Be sure to familiarize yourself with your municipal codes and use the permitting and building handouts and forms specific to your jurisdiction.
Finding the Right Contractor
Selecting a contractor is a major task too. Just because Uncle Harry has a recommendation is no reason not to do your due diligence. Please visit the page below to understand the requirement and your responsibilities. It also gives you the resources to complain about a contractor. Remember, you get what you pay for. That is especially true when it comes to the construction industry. Just because the guy has a Pipe Cutter in his truck doesn’t make him a Plumber.
And if you’re looking for the right person to do the job, we have a number of service and product providers who have been vetted by us in our Service Providers for Your Project page.

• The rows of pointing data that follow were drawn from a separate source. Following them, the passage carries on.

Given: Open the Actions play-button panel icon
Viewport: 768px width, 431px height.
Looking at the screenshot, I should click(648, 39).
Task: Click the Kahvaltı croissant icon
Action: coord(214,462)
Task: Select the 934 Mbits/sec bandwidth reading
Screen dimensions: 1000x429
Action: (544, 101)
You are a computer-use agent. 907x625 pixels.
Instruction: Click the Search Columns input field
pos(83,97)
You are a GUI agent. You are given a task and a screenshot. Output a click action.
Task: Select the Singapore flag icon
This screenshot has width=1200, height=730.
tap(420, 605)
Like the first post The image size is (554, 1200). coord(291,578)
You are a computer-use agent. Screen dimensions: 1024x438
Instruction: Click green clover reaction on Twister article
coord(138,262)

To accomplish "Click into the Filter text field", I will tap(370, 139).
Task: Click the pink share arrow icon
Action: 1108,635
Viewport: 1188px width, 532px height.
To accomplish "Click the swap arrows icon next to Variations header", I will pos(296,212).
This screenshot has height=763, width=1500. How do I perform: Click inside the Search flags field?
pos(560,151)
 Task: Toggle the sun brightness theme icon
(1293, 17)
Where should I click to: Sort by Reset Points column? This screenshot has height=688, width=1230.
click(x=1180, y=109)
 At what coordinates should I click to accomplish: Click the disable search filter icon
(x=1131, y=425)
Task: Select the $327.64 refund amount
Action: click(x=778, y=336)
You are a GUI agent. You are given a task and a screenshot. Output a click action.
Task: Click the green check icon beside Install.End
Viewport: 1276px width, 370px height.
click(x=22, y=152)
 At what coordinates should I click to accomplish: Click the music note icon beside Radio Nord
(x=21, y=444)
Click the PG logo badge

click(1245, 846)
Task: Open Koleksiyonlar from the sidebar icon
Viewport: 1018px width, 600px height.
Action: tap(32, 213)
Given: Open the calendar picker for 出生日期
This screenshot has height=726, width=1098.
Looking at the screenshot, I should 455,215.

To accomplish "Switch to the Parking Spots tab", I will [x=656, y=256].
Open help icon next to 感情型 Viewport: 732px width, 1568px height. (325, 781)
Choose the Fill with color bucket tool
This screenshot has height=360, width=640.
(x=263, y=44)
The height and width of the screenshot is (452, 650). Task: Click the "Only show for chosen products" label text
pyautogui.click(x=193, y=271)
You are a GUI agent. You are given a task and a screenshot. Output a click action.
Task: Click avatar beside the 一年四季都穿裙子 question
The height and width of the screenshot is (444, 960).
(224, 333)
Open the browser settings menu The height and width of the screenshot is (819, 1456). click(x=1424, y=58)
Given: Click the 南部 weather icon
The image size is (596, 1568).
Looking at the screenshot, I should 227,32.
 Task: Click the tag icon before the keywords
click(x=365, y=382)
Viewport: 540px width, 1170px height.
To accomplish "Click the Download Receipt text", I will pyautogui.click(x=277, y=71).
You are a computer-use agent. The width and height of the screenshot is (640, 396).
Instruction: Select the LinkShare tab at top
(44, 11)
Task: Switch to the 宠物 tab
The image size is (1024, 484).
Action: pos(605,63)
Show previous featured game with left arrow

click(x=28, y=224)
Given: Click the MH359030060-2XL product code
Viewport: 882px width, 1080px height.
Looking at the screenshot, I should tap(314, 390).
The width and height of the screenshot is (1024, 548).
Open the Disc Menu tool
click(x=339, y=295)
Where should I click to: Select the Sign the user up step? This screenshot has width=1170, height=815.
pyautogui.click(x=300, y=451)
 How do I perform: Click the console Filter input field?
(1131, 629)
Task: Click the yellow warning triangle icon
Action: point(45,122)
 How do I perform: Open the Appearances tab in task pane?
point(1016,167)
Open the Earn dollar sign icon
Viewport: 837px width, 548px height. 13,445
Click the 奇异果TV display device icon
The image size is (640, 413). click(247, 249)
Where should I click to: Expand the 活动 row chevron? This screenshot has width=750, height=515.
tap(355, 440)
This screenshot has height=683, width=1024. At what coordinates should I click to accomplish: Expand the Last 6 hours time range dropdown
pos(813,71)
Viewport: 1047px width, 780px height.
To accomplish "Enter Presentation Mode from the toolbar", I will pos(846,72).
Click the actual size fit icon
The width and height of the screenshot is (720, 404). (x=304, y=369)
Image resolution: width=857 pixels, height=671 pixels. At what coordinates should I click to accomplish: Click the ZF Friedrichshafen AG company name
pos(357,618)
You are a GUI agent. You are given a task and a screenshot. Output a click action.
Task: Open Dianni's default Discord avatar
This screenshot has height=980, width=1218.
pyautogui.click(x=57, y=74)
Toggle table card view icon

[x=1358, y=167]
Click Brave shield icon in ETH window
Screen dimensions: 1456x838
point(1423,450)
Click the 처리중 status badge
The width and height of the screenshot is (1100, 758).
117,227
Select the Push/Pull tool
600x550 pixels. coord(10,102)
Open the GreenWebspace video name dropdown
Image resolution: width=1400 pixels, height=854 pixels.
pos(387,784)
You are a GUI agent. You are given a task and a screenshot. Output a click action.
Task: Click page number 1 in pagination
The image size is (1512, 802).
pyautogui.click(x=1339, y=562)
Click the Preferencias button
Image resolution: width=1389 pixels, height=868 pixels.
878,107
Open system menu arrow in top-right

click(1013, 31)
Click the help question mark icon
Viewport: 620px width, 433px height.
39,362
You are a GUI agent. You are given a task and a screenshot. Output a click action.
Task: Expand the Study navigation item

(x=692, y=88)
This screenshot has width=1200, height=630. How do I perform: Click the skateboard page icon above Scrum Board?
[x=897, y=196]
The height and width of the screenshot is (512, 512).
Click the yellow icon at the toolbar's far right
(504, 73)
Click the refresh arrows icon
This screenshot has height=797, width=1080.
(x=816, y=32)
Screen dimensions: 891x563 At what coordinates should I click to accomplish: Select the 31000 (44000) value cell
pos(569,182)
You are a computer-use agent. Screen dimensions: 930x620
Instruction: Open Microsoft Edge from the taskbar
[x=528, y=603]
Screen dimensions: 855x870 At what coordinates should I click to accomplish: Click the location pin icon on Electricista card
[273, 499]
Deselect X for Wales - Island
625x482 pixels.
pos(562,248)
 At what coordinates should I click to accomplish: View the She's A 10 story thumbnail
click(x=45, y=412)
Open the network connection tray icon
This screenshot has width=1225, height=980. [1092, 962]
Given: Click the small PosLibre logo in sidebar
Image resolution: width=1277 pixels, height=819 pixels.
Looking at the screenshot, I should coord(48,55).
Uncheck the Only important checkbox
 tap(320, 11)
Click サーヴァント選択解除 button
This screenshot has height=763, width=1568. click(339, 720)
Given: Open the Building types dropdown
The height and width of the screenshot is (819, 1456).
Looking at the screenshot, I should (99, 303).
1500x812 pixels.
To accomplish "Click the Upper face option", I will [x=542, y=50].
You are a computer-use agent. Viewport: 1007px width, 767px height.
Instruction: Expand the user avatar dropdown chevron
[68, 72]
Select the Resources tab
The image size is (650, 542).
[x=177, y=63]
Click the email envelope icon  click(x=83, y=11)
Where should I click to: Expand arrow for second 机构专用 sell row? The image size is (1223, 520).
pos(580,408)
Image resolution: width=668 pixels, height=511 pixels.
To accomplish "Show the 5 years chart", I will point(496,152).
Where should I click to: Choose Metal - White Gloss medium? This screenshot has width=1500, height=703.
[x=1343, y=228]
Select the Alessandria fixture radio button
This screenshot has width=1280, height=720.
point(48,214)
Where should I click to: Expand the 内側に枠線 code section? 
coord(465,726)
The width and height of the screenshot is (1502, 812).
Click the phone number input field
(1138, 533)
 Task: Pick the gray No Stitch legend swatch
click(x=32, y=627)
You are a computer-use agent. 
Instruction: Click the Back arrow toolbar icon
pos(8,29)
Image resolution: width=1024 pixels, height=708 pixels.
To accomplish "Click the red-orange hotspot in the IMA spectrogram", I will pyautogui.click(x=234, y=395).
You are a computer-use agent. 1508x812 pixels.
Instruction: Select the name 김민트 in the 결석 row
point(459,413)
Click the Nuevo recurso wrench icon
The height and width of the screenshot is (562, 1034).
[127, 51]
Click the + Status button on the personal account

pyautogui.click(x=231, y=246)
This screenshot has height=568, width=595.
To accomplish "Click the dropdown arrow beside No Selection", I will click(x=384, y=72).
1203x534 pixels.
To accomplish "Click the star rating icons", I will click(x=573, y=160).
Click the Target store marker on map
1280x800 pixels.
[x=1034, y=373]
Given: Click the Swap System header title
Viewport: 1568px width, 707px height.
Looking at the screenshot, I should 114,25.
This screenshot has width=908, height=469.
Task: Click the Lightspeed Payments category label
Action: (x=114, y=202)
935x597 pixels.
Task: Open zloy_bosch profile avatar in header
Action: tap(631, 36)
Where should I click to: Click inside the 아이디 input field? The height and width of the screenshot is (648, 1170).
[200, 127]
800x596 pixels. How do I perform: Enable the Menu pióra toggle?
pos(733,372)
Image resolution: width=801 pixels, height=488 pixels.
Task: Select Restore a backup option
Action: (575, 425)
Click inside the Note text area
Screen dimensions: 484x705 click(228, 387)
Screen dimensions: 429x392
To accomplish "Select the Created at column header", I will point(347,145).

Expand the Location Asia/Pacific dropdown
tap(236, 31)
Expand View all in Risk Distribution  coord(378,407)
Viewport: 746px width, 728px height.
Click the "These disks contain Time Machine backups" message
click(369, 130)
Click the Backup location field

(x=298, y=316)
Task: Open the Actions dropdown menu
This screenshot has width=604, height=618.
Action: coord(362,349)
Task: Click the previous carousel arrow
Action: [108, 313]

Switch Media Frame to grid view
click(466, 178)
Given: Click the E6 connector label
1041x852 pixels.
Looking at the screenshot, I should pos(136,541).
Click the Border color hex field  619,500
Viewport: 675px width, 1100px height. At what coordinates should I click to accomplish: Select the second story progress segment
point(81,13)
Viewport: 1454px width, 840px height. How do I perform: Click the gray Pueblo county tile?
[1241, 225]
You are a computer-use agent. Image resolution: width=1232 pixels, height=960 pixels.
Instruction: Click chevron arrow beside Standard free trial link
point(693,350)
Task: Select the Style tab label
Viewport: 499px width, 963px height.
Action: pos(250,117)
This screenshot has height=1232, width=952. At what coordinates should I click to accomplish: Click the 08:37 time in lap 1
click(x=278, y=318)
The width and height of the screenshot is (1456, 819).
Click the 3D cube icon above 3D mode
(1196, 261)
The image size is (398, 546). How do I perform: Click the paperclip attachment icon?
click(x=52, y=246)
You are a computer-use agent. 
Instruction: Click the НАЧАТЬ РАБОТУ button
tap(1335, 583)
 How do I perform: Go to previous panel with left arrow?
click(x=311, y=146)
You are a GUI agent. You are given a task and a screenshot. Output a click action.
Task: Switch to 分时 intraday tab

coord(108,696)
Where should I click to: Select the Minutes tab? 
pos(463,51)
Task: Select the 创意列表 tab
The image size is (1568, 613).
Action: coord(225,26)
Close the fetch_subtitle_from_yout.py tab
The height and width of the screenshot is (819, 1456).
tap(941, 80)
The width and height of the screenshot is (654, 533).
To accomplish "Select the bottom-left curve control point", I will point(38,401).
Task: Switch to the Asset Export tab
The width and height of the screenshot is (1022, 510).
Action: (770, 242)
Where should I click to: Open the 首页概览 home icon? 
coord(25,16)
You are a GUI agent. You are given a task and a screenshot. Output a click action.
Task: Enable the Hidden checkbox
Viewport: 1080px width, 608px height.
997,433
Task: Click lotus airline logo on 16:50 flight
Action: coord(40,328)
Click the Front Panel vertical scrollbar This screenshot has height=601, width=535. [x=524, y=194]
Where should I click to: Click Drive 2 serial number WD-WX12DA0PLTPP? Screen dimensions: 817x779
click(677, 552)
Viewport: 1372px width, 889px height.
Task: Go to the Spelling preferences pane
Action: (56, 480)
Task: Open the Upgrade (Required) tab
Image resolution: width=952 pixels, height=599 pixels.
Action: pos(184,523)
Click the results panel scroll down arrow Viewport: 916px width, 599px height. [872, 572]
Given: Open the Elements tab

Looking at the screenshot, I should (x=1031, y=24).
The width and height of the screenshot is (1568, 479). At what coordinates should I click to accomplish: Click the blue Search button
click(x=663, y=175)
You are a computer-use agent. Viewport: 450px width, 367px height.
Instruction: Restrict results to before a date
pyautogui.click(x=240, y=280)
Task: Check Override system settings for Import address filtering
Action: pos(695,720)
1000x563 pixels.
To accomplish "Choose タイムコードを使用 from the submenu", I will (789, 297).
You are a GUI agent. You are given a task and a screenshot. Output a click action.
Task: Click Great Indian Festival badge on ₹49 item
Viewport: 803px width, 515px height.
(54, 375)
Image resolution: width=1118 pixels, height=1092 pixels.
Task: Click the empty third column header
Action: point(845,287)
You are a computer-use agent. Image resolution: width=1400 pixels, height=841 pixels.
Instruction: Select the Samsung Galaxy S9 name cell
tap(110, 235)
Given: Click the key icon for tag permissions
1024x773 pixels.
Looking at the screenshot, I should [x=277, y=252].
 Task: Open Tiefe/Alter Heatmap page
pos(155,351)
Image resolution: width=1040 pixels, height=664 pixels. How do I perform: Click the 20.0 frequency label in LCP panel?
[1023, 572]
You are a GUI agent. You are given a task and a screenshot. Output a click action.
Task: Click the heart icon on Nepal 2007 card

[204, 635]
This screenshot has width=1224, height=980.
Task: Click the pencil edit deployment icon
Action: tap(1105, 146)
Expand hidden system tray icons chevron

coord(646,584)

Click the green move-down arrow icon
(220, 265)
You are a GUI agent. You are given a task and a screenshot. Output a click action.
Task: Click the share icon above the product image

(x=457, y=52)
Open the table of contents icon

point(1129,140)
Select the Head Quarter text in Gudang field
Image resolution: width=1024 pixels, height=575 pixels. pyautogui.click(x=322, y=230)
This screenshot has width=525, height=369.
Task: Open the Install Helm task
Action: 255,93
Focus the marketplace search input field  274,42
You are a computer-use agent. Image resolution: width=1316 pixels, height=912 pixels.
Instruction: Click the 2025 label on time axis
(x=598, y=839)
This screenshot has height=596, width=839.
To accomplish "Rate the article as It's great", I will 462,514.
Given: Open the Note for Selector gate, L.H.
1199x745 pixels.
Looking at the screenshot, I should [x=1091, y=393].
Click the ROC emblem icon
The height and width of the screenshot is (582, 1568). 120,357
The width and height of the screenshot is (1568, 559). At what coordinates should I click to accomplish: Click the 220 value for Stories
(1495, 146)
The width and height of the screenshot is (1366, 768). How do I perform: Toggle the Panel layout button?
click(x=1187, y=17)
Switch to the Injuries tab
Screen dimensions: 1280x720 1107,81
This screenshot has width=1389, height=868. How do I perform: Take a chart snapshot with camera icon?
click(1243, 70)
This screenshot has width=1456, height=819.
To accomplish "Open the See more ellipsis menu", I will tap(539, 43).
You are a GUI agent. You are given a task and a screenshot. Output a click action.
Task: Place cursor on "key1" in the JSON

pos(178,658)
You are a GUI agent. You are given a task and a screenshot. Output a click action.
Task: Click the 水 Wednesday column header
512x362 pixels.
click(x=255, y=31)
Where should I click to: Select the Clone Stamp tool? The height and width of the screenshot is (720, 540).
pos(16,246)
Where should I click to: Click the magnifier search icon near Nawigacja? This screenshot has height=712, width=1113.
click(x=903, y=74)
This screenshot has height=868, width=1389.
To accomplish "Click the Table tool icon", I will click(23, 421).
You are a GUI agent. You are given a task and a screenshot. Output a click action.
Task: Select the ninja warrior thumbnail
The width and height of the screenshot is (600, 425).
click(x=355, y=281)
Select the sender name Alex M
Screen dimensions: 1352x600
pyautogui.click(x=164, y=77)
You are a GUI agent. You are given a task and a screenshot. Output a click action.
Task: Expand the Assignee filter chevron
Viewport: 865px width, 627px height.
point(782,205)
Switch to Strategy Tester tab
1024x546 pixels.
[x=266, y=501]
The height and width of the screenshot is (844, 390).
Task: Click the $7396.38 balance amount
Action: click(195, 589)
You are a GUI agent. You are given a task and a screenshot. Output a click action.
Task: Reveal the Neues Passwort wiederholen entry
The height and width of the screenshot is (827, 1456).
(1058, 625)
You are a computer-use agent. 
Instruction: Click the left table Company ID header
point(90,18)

It’s also important to get familiar with the rules and codes that apply to the scope of work that you or your contractor are engaging in. This site should be able to help you be the expert and understand the rules that your contractor may be unfamiliar with. Just because your contractor has 25 years’ experience and you have checked them out, doesn’t always mean they are current in their knowledge of the newer regulations. There are multiple changes to the codes. If you can, be there with the contractor for inspections and be sure that inspection etiquette is being followed. You don’t need a hot head dealing with the Authority Having Jurisdiction. Also, insist that the contractor be present for the inspection. (See inspection etiquette). When you hire a contractor, make sure they are the ones obtaining the permit. It makes it easier for you if the job goes bad. Also be sure that your contract includes a clause that the contractor obtains all required inspections, special inspections and approvals.
This will protect you from getting dinged with a lot of extras that were the responsibility of the contractor. Again and again, we hear stories about contractors blaming the City or inspector for making them do something unanticipated by the contractor. Usually it happens because the Contractor isn’t up to snuff on current regulations and he didn’t bother to ask the building department about any special requirements, ordinances and code bulletins that affect your project.